----- Data section
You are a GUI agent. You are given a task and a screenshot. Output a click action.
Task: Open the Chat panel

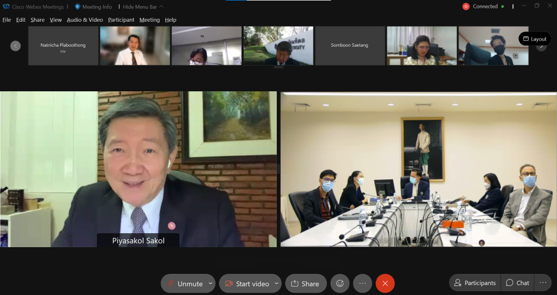[x=517, y=283]
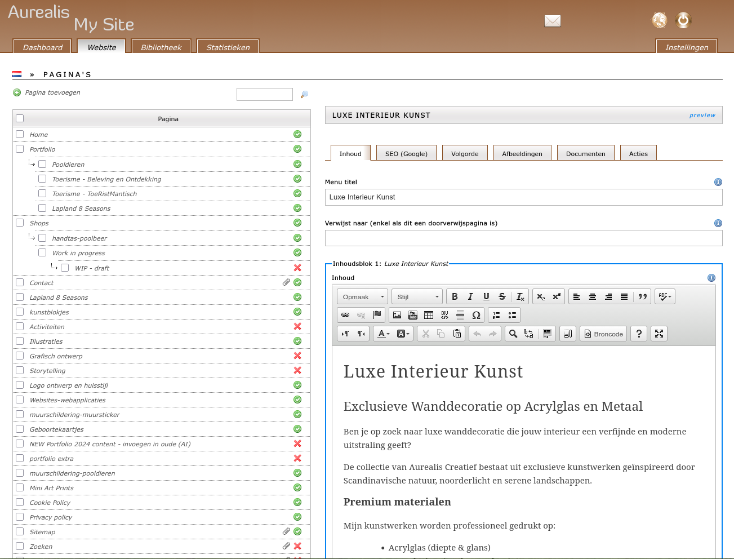This screenshot has width=734, height=559.
Task: Click Pagina toevoegen to add a page
Action: coord(52,92)
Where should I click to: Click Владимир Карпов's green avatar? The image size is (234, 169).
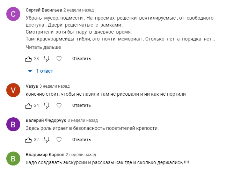[x=13, y=159]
----------
### Task statement
Leave out every picture and copy, exactly as written, the lines from the one with "Where should I" through the end of the records above.

### Solution
Where should I click to: Click Владимир Карпов's green avatar? The image size is (234, 169).
[x=13, y=159]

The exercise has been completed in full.